=== SHORT PROBLEM ===
Copy out every one of the entries below word for word, keeping each line as it appears.

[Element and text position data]
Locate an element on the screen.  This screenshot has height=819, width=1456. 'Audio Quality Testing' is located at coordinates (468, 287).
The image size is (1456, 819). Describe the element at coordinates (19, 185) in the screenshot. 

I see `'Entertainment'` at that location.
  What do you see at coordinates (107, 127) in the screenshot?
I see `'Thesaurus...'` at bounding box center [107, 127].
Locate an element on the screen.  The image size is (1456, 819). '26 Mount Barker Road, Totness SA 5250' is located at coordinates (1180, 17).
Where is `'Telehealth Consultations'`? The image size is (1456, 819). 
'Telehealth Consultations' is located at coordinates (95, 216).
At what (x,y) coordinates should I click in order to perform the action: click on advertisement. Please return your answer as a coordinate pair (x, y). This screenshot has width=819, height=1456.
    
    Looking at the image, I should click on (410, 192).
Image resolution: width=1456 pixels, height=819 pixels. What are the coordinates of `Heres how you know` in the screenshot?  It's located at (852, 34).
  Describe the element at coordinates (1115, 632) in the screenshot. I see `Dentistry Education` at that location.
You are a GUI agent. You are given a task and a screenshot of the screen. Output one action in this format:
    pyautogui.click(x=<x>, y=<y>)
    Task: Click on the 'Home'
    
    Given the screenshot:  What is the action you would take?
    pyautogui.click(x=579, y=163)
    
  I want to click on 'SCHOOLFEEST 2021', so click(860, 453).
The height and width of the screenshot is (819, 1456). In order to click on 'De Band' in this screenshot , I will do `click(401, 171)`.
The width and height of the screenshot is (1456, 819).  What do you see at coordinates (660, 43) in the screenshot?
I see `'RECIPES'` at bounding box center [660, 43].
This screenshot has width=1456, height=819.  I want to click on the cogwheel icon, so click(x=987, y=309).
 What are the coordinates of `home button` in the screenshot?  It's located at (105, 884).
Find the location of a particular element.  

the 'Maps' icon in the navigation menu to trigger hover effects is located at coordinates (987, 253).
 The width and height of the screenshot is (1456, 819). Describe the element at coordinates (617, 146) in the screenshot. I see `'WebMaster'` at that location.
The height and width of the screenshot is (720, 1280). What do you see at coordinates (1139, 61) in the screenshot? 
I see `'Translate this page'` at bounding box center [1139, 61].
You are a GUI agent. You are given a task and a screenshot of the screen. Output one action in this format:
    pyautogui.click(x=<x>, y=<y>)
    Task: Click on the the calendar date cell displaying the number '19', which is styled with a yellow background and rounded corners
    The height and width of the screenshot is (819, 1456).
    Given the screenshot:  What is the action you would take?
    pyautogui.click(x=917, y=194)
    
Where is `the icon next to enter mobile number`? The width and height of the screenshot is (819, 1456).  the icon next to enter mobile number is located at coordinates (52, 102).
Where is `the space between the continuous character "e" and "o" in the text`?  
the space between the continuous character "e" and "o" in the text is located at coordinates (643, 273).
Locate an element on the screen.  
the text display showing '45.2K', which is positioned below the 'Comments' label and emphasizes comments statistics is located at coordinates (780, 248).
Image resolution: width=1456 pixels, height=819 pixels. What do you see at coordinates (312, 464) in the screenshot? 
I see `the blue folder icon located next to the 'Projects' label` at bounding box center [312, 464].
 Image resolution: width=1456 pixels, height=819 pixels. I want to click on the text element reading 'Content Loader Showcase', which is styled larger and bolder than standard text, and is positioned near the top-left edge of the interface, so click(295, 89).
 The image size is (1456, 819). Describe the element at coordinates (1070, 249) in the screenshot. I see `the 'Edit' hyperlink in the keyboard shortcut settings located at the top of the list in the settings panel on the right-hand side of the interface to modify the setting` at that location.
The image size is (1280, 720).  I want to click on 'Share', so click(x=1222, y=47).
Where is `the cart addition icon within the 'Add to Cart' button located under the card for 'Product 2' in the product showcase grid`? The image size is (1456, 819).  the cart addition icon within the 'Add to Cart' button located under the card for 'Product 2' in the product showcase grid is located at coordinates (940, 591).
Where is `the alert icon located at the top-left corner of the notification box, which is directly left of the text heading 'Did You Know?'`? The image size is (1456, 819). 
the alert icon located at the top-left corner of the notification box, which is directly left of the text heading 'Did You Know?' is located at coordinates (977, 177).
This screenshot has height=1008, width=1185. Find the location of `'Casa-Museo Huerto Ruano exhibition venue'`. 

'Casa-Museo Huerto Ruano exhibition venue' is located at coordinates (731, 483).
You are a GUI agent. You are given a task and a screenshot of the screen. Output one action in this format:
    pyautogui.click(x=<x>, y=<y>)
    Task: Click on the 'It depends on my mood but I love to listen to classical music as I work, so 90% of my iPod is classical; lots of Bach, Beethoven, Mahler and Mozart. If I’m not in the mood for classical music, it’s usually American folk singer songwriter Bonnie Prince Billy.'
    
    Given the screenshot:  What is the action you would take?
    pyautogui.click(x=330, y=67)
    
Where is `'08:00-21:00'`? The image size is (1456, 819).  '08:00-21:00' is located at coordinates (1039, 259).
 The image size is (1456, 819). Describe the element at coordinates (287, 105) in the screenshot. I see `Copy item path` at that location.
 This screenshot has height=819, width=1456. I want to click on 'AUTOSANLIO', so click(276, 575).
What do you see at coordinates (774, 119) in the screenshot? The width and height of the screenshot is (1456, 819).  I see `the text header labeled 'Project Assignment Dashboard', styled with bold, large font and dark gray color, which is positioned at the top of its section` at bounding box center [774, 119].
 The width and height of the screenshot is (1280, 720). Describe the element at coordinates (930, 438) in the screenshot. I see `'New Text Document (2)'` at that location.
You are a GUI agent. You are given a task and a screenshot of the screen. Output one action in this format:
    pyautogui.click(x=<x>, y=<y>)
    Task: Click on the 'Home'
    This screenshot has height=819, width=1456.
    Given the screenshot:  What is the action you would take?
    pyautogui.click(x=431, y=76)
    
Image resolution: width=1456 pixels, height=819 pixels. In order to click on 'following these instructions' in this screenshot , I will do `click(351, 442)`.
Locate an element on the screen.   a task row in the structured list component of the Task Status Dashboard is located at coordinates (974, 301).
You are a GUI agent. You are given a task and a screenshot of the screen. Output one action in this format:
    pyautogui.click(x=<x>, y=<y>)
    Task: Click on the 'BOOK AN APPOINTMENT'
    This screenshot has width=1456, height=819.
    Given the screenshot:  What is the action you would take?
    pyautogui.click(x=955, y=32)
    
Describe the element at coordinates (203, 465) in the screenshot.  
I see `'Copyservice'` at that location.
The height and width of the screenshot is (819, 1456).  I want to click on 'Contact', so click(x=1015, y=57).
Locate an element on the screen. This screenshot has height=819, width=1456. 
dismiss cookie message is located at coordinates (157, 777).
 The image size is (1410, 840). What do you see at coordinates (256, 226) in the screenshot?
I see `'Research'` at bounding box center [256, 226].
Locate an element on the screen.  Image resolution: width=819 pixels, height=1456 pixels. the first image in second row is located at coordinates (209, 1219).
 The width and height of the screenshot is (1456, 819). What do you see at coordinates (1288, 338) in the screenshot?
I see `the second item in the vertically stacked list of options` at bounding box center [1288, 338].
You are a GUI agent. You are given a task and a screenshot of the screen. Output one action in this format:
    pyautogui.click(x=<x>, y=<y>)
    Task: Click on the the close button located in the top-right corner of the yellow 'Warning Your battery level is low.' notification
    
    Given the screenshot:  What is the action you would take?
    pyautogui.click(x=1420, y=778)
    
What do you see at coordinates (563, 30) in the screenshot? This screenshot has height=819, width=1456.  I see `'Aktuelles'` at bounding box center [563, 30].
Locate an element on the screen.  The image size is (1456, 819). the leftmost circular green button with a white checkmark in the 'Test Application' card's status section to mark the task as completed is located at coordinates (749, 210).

=== PROBLEM SOLUTION ===
Locate an element on the screen.  This screenshot has height=819, width=1456. 'Audio Quality Testing' is located at coordinates (468, 287).
The image size is (1456, 819). Describe the element at coordinates (19, 185) in the screenshot. 

I see `'Entertainment'` at that location.
  What do you see at coordinates (107, 127) in the screenshot?
I see `'Thesaurus...'` at bounding box center [107, 127].
Locate an element on the screen.  The image size is (1456, 819). '26 Mount Barker Road, Totness SA 5250' is located at coordinates (1180, 17).
Where is `'Telehealth Consultations'`? The image size is (1456, 819). 
'Telehealth Consultations' is located at coordinates (95, 216).
At what (x,y) coordinates should I click in order to perform the action: click on advertisement. Please return your answer as a coordinate pair (x, y). This screenshot has width=819, height=1456.
    
    Looking at the image, I should click on (410, 192).
Image resolution: width=1456 pixels, height=819 pixels. What are the coordinates of `Heres how you know` in the screenshot?  It's located at (852, 34).
  Describe the element at coordinates (1115, 632) in the screenshot. I see `Dentistry Education` at that location.
You are a GUI agent. You are given a task and a screenshot of the screen. Output one action in this format:
    pyautogui.click(x=<x>, y=<y>)
    Task: Click on the 'Home'
    
    Given the screenshot:  What is the action you would take?
    pyautogui.click(x=579, y=163)
    
  I want to click on 'SCHOOLFEEST 2021', so click(860, 453).
The height and width of the screenshot is (819, 1456). In order to click on 'De Band' in this screenshot , I will do `click(401, 171)`.
The width and height of the screenshot is (1456, 819).  What do you see at coordinates (660, 43) in the screenshot?
I see `'RECIPES'` at bounding box center [660, 43].
This screenshot has width=1456, height=819.  I want to click on the cogwheel icon, so click(x=987, y=309).
 What are the coordinates of `home button` in the screenshot?  It's located at (105, 884).
Find the location of a particular element.  

the 'Maps' icon in the navigation menu to trigger hover effects is located at coordinates (987, 253).
 The width and height of the screenshot is (1456, 819). Describe the element at coordinates (617, 146) in the screenshot. I see `'WebMaster'` at that location.
The height and width of the screenshot is (720, 1280). What do you see at coordinates (1139, 61) in the screenshot? 
I see `'Translate this page'` at bounding box center [1139, 61].
You are a GUI agent. You are given a task and a screenshot of the screen. Output one action in this format:
    pyautogui.click(x=<x>, y=<y>)
    Task: Click on the the calendar date cell displaying the number '19', which is styled with a yellow background and rounded corners
    The height and width of the screenshot is (819, 1456).
    Given the screenshot:  What is the action you would take?
    pyautogui.click(x=917, y=194)
    
Where is `the icon next to enter mobile number`? The width and height of the screenshot is (819, 1456).  the icon next to enter mobile number is located at coordinates (52, 102).
Where is `the space between the continuous character "e" and "o" in the text`?  
the space between the continuous character "e" and "o" in the text is located at coordinates (643, 273).
Locate an element on the screen.  
the text display showing '45.2K', which is positioned below the 'Comments' label and emphasizes comments statistics is located at coordinates (780, 248).
Image resolution: width=1456 pixels, height=819 pixels. What do you see at coordinates (312, 464) in the screenshot? 
I see `the blue folder icon located next to the 'Projects' label` at bounding box center [312, 464].
 Image resolution: width=1456 pixels, height=819 pixels. I want to click on the text element reading 'Content Loader Showcase', which is styled larger and bolder than standard text, and is positioned near the top-left edge of the interface, so click(295, 89).
 The image size is (1456, 819). Describe the element at coordinates (1070, 249) in the screenshot. I see `the 'Edit' hyperlink in the keyboard shortcut settings located at the top of the list in the settings panel on the right-hand side of the interface to modify the setting` at that location.
The image size is (1280, 720).  I want to click on 'Share', so click(x=1222, y=47).
Where is `the cart addition icon within the 'Add to Cart' button located under the card for 'Product 2' in the product showcase grid`? The image size is (1456, 819).  the cart addition icon within the 'Add to Cart' button located under the card for 'Product 2' in the product showcase grid is located at coordinates (940, 591).
Where is `the alert icon located at the top-left corner of the notification box, which is directly left of the text heading 'Did You Know?'`? The image size is (1456, 819). 
the alert icon located at the top-left corner of the notification box, which is directly left of the text heading 'Did You Know?' is located at coordinates (977, 177).
This screenshot has height=1008, width=1185. Find the location of `'Casa-Museo Huerto Ruano exhibition venue'`. 

'Casa-Museo Huerto Ruano exhibition venue' is located at coordinates (731, 483).
You are a GUI agent. You are given a task and a screenshot of the screen. Output one action in this format:
    pyautogui.click(x=<x>, y=<y>)
    Task: Click on the 'It depends on my mood but I love to listen to classical music as I work, so 90% of my iPod is classical; lots of Bach, Beethoven, Mahler and Mozart. If I’m not in the mood for classical music, it’s usually American folk singer songwriter Bonnie Prince Billy.'
    
    Given the screenshot:  What is the action you would take?
    pyautogui.click(x=330, y=67)
    
Where is `'08:00-21:00'`? The image size is (1456, 819).  '08:00-21:00' is located at coordinates (1039, 259).
 The image size is (1456, 819). Describe the element at coordinates (287, 105) in the screenshot. I see `Copy item path` at that location.
 This screenshot has height=819, width=1456. I want to click on 'AUTOSANLIO', so click(276, 575).
What do you see at coordinates (774, 119) in the screenshot? The width and height of the screenshot is (1456, 819).  I see `the text header labeled 'Project Assignment Dashboard', styled with bold, large font and dark gray color, which is positioned at the top of its section` at bounding box center [774, 119].
 The width and height of the screenshot is (1280, 720). Describe the element at coordinates (930, 438) in the screenshot. I see `'New Text Document (2)'` at that location.
You are a GUI agent. You are given a task and a screenshot of the screen. Output one action in this format:
    pyautogui.click(x=<x>, y=<y>)
    Task: Click on the 'Home'
    This screenshot has height=819, width=1456.
    Given the screenshot:  What is the action you would take?
    pyautogui.click(x=431, y=76)
    
Image resolution: width=1456 pixels, height=819 pixels. In order to click on 'following these instructions' in this screenshot , I will do `click(351, 442)`.
Locate an element on the screen.   a task row in the structured list component of the Task Status Dashboard is located at coordinates (974, 301).
You are a GUI agent. You are given a task and a screenshot of the screen. Output one action in this format:
    pyautogui.click(x=<x>, y=<y>)
    Task: Click on the 'BOOK AN APPOINTMENT'
    This screenshot has width=1456, height=819.
    Given the screenshot:  What is the action you would take?
    pyautogui.click(x=955, y=32)
    
Describe the element at coordinates (203, 465) in the screenshot.  
I see `'Copyservice'` at that location.
The height and width of the screenshot is (819, 1456).  I want to click on 'Contact', so click(x=1015, y=57).
Locate an element on the screen. This screenshot has height=819, width=1456. 
dismiss cookie message is located at coordinates (157, 777).
 The image size is (1410, 840). What do you see at coordinates (256, 226) in the screenshot?
I see `'Research'` at bounding box center [256, 226].
Locate an element on the screen.  Image resolution: width=819 pixels, height=1456 pixels. the first image in second row is located at coordinates (209, 1219).
 The width and height of the screenshot is (1456, 819). What do you see at coordinates (1288, 338) in the screenshot?
I see `the second item in the vertically stacked list of options` at bounding box center [1288, 338].
You are a GUI agent. You are given a task and a screenshot of the screen. Output one action in this format:
    pyautogui.click(x=<x>, y=<y>)
    Task: Click on the the close button located in the top-right corner of the yellow 'Warning Your battery level is low.' notification
    
    Given the screenshot:  What is the action you would take?
    pyautogui.click(x=1420, y=778)
    
What do you see at coordinates (563, 30) in the screenshot? This screenshot has height=819, width=1456.  I see `'Aktuelles'` at bounding box center [563, 30].
Locate an element on the screen.  The image size is (1456, 819). the leftmost circular green button with a white checkmark in the 'Test Application' card's status section to mark the task as completed is located at coordinates (749, 210).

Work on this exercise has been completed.